Die Wien-Wahl findet heuer an einem geschichtsträchtigen Datum statt. Am 27. April ist es genau 80 Jahre her, dass die provisorische Staatsregierung unter Karl Renner im bereits befreiten Wien die Unabhängigkeitserklärung unterzeichnete.
SPÖ, ÖVP und KPÖ erklärten die Republik Österreich für „wiederhergestellt“ und den „Anschluss“ an das Deutsche Reich für „null und nichtig“.
Die demokratische Republik und damit Österreich wurde wiedergeboren.

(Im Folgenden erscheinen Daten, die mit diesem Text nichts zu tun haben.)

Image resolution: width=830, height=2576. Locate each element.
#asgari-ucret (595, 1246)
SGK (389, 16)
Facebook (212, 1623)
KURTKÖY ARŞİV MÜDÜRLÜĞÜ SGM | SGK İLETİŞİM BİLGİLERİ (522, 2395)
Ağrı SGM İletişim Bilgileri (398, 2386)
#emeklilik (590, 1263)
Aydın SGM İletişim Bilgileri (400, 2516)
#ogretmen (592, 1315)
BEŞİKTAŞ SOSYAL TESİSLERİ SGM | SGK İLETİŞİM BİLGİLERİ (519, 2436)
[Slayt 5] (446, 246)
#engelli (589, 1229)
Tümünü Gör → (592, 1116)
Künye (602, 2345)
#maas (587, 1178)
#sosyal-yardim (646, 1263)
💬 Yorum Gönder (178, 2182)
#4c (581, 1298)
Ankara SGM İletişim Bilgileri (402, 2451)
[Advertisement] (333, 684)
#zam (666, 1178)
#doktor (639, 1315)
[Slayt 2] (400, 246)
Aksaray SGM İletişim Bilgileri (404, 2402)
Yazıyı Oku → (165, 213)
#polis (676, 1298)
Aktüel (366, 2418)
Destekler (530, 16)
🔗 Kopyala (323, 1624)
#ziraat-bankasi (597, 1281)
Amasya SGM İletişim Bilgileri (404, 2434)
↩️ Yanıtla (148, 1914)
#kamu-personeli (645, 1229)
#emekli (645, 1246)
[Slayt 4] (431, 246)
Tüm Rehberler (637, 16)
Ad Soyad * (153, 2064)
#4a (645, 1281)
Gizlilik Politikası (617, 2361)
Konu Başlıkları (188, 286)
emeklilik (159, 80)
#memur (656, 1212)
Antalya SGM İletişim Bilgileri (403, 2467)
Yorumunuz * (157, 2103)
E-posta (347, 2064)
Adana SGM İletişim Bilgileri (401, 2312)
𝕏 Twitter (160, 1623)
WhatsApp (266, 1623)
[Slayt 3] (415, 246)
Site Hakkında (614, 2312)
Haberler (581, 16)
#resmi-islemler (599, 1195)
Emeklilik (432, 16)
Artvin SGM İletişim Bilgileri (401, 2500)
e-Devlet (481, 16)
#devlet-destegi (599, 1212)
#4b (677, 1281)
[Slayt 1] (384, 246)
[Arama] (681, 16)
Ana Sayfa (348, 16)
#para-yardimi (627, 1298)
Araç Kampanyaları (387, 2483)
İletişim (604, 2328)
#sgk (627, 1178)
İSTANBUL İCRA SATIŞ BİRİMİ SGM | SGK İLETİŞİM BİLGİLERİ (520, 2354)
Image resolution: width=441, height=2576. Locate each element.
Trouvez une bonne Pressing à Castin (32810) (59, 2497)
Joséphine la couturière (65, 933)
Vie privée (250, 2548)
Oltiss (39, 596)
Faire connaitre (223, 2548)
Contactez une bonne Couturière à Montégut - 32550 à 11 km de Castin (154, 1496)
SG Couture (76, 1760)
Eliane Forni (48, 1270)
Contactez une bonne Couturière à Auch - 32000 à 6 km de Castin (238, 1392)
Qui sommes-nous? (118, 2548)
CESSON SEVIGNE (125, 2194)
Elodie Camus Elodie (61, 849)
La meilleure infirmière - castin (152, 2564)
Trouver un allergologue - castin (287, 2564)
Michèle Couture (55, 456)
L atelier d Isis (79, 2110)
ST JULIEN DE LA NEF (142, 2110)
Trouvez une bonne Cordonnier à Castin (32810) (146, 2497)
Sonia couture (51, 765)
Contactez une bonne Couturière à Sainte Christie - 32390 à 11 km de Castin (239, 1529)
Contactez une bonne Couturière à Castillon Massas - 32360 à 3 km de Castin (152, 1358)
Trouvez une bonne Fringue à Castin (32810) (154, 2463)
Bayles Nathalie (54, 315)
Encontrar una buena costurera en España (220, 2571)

Ein halbes Jahr später, am 25. November, wurde die erste freie Wahl nach dem Krieg abgehalten. Die Diktatur hatte ihre Spuren hinterlassen: Menschen, die schon über 30 Jahre alt waren, hatten in ihrem ganzen Leben noch nie gewählt.

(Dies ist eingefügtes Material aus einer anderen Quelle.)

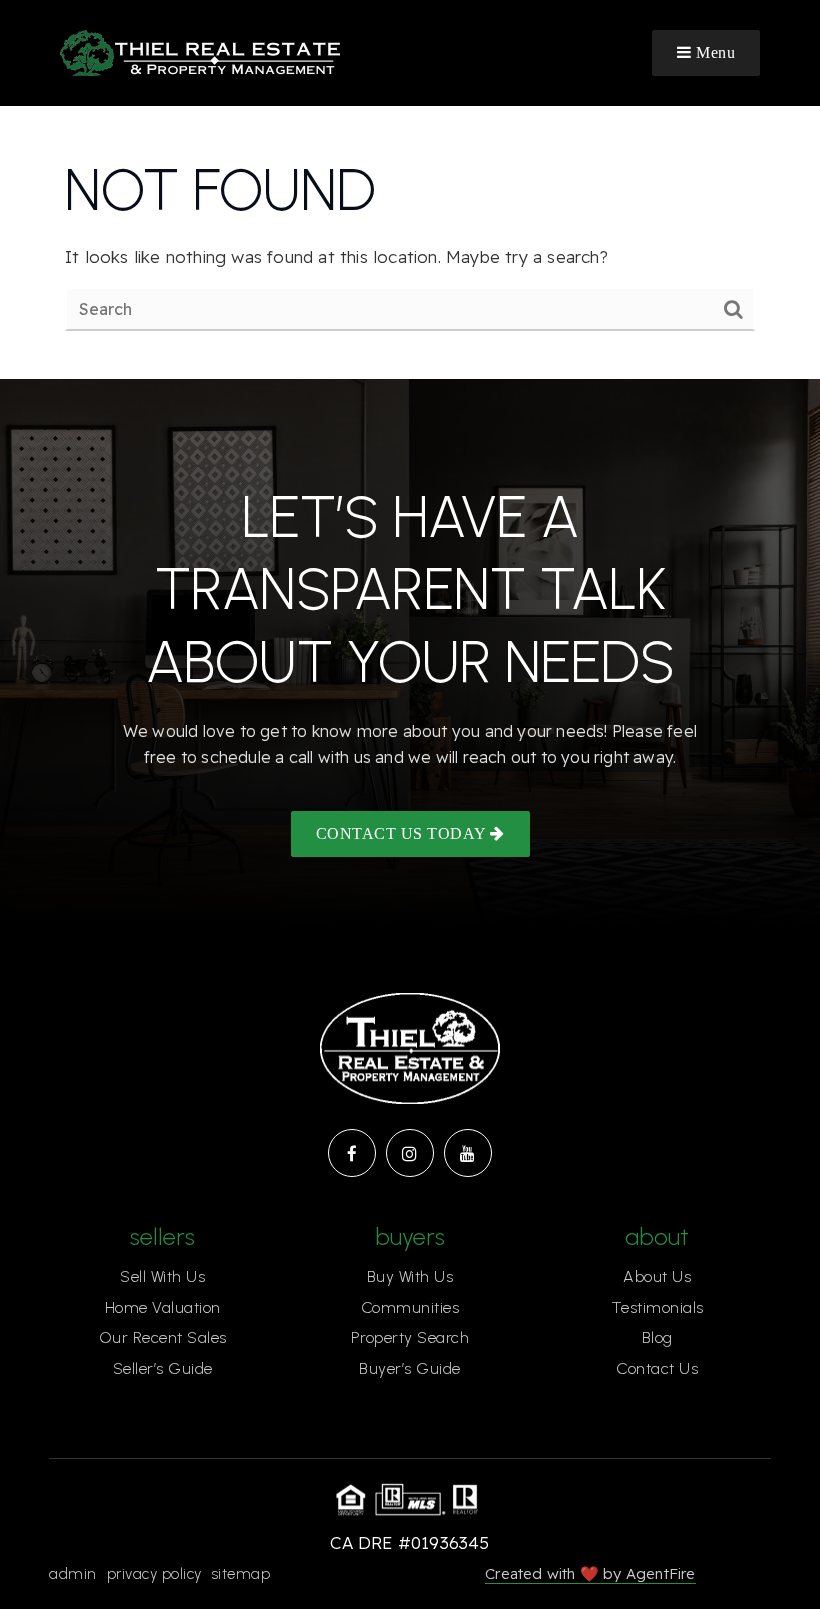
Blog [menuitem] (657, 1337)
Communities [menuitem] (410, 1307)
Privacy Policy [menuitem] (154, 1574)
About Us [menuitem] (657, 1276)
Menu (714, 52)
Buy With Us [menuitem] (410, 1276)
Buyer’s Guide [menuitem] (410, 1368)
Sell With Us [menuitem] (162, 1276)
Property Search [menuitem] (410, 1337)
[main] (410, 242)
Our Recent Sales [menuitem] (163, 1337)
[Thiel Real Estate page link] (352, 1153)
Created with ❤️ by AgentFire (590, 1573)
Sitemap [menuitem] (241, 1574)
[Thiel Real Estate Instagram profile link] (410, 1153)
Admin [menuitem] (73, 1574)
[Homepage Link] (200, 50)
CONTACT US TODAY (403, 833)
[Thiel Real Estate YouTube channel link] (468, 1153)
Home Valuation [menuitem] (163, 1307)
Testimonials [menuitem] (657, 1307)
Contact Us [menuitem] (657, 1368)
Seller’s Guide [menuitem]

„Für die Menschen war diese Wahl eine Hoffnung. Sie haben auch eine Chance darin gesehen, man hat sehr überzeugt gewählt. Viele durften und konnten davor gar nicht wählen“, sagte Christian Rapp, Wissenschaftlicher Leiter des Hauses der Geschichte im Museum Niederösterreich in St. Pölten anlässlich des 75-Jahr-Jubiläums. Man habe „das Gefühl gehabt, dass man mit dieser Wahl Weichen stellen konnte, für das Land und für einen selber“.

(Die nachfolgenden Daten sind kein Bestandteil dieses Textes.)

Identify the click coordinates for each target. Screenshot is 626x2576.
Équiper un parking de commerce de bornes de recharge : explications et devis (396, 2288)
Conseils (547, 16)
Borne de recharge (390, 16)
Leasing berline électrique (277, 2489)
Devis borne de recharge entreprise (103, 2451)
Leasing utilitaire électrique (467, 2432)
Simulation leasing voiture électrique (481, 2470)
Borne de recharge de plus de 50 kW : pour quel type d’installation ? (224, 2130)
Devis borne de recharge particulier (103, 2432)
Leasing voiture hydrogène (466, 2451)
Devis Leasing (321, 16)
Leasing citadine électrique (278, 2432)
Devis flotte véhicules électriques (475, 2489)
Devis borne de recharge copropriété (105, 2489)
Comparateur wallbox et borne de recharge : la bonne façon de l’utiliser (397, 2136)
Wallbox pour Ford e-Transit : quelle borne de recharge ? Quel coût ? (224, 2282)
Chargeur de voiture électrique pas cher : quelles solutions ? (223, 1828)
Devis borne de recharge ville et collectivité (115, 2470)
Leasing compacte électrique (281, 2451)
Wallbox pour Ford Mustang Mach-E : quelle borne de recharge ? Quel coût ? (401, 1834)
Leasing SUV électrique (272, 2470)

Die Wahlbeteiligung lag bei 94 Prozent.
Sinkende Euphorie
Die Wahleuphorie ist nach Jahrzehnten mit freien Wahlen leider etwas abgeklungen. Bei der Nationalratswahl im vergangenen Jahr gingen nur 77,7 Prozent der Wahlberechtigten zur Wahl – immerhin mit leichtem Anstieg im Vergleich zur Nationalratswahl von 2019. Bei der Europawahl machten allerdings nur 56,3 Prozent der Wahlberechtigten von ihrem Wahlrecht Gebrauch.
Die Wahlbeteiligung bei der Wienwahl wird sich wohl dazwischen einpendeln, vor fünf Jahren lag sie bei 65,3 Prozent.
Dabei ist Wählen „zwar nicht das einzige, aber doch ein sehr machtvolles demokratisches Instrument für Bürgerinnen und Bürger“, sagt Demokratieexpertin Stefanie Fridrik im KURIER-Interview. Es sei auch die direkteste Form, seine eigene Entscheidung in das politische System einzubringen und die politische Landschaft damit aktiv zu beeinflussen. Das Gefühl der Machtlosigkeit, dass die eigene Stimme eh nichts ausrichten kann, stimmt dabei nicht. Gerade auf Bezirksebene machen oft einzelne Stimmen den Unterschied, welche Partei auf Platz 1 landet.
Wer nicht wählen geht, gibt also die Verantwortung ab und muss dementsprechend damit leben, dass andere mitbestimmen, wer zukünftig die Entscheidungen trifft.